Add or remove authentication

  • To add authentication to a Scheduler job, when you create or update the job, add the authentication JavaScript Object Notation (JSON) child element to the request element.

    Responses never return secrets that are passed to the Scheduler service through a PUT, PATCH, or POST request in the authentication object. Responses set secret information to null or might use a public token that represents the authenticated entity.

  • To remove authentication from a Scheduler job, explicitly run a PUT or PATCH request on the job, and set the authentication object to null. The response won't contain any authentication properties.

Client certificate

Request body - Client certificate

When adding authentication using the ClientCertificate model, specify these additional elements in the request body.

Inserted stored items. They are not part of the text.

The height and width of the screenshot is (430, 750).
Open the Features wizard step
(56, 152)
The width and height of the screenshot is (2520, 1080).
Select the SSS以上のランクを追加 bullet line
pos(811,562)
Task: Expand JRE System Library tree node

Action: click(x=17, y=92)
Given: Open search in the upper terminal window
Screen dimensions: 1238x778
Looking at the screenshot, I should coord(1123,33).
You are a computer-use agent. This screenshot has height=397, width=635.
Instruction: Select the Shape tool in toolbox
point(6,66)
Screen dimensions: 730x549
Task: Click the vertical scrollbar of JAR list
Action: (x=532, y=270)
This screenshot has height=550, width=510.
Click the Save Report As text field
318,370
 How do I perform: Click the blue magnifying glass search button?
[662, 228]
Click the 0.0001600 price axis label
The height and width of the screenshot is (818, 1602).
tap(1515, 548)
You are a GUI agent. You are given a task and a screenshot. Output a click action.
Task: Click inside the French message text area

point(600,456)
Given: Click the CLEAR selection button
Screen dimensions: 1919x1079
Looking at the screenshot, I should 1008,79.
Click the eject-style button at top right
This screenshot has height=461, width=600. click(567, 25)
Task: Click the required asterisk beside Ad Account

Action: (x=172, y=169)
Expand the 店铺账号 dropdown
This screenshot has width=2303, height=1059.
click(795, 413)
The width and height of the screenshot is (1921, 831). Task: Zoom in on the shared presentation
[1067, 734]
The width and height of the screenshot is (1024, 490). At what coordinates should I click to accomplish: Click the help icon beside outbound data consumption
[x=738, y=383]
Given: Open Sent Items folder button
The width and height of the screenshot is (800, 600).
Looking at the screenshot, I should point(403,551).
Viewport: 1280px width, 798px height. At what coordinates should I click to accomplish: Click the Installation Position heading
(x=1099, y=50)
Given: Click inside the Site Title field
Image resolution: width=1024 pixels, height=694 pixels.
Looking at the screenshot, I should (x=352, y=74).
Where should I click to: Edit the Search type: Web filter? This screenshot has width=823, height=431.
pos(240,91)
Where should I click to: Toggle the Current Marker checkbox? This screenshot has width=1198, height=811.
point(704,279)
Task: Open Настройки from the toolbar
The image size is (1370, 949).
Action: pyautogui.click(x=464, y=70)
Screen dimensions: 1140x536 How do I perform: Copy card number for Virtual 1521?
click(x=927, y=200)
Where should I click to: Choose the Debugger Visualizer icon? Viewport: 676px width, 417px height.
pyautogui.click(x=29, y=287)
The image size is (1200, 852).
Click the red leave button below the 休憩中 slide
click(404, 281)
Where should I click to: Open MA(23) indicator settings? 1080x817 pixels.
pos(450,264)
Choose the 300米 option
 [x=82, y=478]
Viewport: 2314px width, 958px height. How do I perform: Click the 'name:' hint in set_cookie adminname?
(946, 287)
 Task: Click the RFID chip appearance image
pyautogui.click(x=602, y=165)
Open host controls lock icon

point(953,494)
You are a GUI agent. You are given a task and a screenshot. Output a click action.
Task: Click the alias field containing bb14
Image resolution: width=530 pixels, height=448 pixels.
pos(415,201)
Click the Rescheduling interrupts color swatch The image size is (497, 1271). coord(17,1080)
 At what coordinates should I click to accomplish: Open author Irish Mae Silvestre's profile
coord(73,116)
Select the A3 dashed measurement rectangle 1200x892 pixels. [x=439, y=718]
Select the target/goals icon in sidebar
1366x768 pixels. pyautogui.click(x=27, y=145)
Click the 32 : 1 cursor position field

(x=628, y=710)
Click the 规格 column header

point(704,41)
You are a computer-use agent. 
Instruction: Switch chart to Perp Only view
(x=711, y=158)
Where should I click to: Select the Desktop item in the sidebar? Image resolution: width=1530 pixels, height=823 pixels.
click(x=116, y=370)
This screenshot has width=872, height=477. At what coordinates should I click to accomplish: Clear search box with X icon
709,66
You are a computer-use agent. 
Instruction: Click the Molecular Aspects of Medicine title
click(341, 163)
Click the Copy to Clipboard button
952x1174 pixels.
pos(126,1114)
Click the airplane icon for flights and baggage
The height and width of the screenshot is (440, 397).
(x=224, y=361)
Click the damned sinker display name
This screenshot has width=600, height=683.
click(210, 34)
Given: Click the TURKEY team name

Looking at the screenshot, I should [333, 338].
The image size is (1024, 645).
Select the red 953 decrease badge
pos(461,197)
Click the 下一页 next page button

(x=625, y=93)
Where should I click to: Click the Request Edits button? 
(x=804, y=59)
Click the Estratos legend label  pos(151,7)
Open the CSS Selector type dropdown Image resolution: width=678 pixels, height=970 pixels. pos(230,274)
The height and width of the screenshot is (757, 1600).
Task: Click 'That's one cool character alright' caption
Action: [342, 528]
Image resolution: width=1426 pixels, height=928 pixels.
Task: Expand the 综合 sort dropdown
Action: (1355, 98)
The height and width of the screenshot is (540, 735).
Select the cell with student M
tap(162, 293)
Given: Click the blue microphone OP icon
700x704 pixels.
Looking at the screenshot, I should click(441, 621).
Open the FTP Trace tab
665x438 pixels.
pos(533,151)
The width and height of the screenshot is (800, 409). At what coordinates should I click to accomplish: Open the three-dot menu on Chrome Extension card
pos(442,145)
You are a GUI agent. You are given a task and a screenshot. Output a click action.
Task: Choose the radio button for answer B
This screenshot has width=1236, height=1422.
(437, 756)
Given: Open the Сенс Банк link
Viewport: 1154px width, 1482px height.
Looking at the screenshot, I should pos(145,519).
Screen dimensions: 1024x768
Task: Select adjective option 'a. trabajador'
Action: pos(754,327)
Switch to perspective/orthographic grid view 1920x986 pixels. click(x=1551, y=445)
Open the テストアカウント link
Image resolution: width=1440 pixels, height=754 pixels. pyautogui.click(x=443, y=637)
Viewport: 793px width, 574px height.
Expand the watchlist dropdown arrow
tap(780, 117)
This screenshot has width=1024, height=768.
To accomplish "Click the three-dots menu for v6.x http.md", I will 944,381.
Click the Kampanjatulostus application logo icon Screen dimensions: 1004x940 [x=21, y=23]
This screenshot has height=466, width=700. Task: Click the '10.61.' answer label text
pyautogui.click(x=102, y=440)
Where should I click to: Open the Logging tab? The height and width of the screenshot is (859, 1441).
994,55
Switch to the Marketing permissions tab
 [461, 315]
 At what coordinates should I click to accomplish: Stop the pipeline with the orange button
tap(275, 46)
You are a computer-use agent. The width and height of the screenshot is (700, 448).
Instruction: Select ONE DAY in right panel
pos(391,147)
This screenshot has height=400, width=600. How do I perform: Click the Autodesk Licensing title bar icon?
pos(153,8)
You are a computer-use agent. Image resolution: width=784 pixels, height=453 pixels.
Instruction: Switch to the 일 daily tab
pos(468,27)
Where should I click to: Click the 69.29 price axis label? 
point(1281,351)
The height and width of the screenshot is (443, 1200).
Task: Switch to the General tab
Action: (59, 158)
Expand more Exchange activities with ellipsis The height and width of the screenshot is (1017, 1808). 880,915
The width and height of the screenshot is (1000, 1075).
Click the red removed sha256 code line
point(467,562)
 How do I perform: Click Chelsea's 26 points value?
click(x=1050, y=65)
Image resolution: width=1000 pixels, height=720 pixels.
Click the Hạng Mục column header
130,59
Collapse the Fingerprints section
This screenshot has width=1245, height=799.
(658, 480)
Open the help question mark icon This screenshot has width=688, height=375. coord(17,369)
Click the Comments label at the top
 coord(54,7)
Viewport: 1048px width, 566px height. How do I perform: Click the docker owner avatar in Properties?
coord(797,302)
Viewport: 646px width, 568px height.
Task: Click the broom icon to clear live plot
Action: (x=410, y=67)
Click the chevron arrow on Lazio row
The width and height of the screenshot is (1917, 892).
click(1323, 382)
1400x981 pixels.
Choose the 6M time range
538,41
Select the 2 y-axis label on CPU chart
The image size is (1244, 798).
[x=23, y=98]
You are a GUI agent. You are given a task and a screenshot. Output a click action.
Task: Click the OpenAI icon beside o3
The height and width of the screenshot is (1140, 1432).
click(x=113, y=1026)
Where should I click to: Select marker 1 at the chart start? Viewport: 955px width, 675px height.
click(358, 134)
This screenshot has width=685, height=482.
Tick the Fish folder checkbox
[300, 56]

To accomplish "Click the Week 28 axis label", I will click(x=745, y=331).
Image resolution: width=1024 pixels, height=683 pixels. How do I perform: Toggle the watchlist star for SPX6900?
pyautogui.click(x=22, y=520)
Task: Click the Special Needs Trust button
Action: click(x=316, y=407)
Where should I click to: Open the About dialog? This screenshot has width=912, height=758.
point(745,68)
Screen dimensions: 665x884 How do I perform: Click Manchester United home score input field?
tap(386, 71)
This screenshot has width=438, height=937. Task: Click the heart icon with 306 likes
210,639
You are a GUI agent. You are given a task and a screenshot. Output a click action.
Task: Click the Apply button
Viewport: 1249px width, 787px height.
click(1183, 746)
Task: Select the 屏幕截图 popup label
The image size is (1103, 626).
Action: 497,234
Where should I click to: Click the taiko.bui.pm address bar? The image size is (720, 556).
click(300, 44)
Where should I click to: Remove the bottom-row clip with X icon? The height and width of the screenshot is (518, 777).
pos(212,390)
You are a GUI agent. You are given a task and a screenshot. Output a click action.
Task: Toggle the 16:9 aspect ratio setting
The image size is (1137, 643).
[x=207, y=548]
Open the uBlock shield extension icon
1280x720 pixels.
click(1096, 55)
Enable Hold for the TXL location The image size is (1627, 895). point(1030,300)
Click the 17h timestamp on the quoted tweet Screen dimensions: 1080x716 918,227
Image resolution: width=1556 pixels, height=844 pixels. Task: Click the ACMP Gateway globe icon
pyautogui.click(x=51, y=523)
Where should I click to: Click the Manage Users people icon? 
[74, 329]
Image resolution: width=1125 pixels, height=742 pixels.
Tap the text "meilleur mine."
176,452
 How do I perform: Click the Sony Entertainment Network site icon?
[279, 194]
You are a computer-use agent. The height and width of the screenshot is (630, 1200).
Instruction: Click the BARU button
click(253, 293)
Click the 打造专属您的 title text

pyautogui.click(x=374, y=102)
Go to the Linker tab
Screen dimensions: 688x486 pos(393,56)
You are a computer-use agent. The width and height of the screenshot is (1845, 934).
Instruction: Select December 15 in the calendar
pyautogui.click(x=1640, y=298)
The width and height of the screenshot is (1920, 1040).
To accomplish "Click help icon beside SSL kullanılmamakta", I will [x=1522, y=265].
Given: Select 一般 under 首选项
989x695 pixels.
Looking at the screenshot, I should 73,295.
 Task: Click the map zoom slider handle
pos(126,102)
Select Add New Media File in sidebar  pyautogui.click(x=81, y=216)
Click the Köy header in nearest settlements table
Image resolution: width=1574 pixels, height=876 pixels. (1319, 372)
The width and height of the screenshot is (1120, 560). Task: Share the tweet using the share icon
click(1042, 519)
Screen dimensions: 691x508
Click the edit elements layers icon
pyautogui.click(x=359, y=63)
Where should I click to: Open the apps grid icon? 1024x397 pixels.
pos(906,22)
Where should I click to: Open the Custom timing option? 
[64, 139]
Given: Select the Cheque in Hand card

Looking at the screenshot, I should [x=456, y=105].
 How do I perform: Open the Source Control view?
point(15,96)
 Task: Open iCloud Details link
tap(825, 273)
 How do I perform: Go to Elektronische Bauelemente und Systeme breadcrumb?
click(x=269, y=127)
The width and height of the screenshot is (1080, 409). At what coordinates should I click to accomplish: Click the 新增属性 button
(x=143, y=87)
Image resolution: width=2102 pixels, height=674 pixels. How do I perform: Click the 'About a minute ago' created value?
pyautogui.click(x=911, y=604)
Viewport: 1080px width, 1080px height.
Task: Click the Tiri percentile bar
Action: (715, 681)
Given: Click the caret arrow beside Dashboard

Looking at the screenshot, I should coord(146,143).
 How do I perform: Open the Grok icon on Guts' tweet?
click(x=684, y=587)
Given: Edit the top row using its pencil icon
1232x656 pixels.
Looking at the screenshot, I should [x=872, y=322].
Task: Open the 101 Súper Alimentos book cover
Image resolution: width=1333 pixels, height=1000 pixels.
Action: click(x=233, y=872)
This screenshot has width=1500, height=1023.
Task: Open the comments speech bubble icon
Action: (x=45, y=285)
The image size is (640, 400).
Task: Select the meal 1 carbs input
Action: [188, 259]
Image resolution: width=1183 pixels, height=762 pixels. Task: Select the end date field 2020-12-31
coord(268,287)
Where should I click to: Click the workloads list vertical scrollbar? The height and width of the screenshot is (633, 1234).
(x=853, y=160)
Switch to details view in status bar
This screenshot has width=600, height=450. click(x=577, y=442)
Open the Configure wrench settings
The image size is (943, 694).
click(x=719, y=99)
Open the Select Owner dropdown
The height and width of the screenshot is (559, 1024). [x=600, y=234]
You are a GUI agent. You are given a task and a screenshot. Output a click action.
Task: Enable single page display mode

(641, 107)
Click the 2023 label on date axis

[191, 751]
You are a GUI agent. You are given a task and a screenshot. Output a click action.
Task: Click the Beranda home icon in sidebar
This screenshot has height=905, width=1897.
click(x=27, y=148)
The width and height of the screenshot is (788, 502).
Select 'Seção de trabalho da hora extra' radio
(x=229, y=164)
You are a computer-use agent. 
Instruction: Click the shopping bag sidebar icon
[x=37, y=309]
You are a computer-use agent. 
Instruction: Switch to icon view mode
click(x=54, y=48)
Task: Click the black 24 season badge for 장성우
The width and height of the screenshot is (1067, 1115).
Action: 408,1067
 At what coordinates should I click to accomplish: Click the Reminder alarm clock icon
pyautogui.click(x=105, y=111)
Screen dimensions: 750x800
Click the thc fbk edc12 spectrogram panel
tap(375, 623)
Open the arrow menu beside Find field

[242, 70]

Element Required Description
authentication (parent element) The authentication object for using an SSL client certificate
type Yes The authentication type. For SSL client certificates, the value is ClientCertificate.
pfx Yes The base64-encoded contents of the PFX file
password Yes The password for accessing the PFX file

Response body - Client certificate

When a request is sent with authentication information, the response contains these authentication elements.

Element Description
authentication (parent element) The authentication object for using an SSL client certificate
type The authentication type. For SSL client certificates, the value is ClientCertificate.
certificateThumbprint The certificate's thumbprint
certificateSubjectName The certificate subject distinguished name
certificateExpiration The certificate's expiration date

Sample REST request - Client certificate

PUT https://management.azure.com/subscriptions/<Azure-subscription-ID>/resourceGroups/CS-SoutheastAsia-scheduler/providers/Microsoft.Scheduler/jobcollections/southeastasiajc/jobs/httpjob?api-version=2016-01-01 HTTP/1.1
User-Agent: Fiddler
Host: management.azure.com
Authorization: Bearer sometoken
Content-Type: application/json; charset=utf-8

{
  "properties": {
    "startTime": "2015-05-14T14:10:00Z",
    "action": {
      "request": {
        "uri": "https://mywebserviceendpoint.com",
        "method": "GET",
        "headers": {
          "x-ms-version": "2013-03-01"
        },
        "authentication": {
          "type": "clientcertificate",
          "password": "password",
          "pfx": "pfx key"
        }
      },
      "type": "http"
    },
    "recurrence": {
      "frequency": "minute",
      "endTime": "2016-04-10T08:00:00Z",
      "interval": 1
    },
    "state": "enabled"
  }
}

Sample REST response - Client certificate

HTTP/1.1 200 OKCache-Control: no-cache
Pragma: no-cache
Content-Length: 858
Content-Type: application/json; charset=utf-8
Expires: -1
x-ms-request-id: 56c7b40e-721a-437e-88e6-f68562a73aa8
Server: Microsoft-IIS/8.5
X-AspNet-Version: 4.0.30319
X-Powered-By: ASP.NET
x-ms-ratelimit-remaining-subscription-resource-requests: 599
x-ms-correlation-request-id: 1075219e-e879-4030-bc81-094e54fbabce
x-ms-routing-request-id: WESTUS:20160316T190424Z:1075219e-e879-4030-bc81-094e54fbabce
Strict-Transport-Security: max-age=31536000; includeSubDomains
Date: Wed, 16 Mar 2016 19:04:23 GMT

{
  "id": "/subscriptions/<Azure-subscription-ID>/resourceGroups/CS-SoutheastAsia-scheduler/providers/Microsoft.Scheduler/jobCollections/southeastasiajc/jobs/httpjob",
  "type": "Microsoft.Scheduler/jobCollections/jobs",
  "name": "southeastasiajc/httpjob",
  "properties": {
    "startTime": "2015-05-14T14:10:00Z",
    "action": {
      "request": {
        "uri": "https://mywebserviceendpoint.com",
        "method": "GET",
        "headers": {
          "x-ms-version": "2013-03-01"
        },
        "authentication": {
          "certificateThumbprint": "88105CG9DF9ADE75B835711D899296CB217D7055",
          "certificateExpiration": "2021-01-01T07:00:00Z",
          "certificateSubjectName": "CN=Scheduler Mgmt",
          "type": "ClientCertificate"
        }
      },
      "type": "http"
    },
    "recurrence": {
      "frequency": "minute",
      "endTime": "2016-04-10T08:00:00Z",
      "interval": 1
    },
    "state": "enabled",
    "status": {
      "nextExecutionTime": "2016-03-16T19:05:00Z",
      "executionCount": 0,
      "failureCount": 0,
      "faultedCount": 0
    }
  }
}

Basic

Request body - Basic

When adding authentication using the Basic model, specify these additional elements in the request body.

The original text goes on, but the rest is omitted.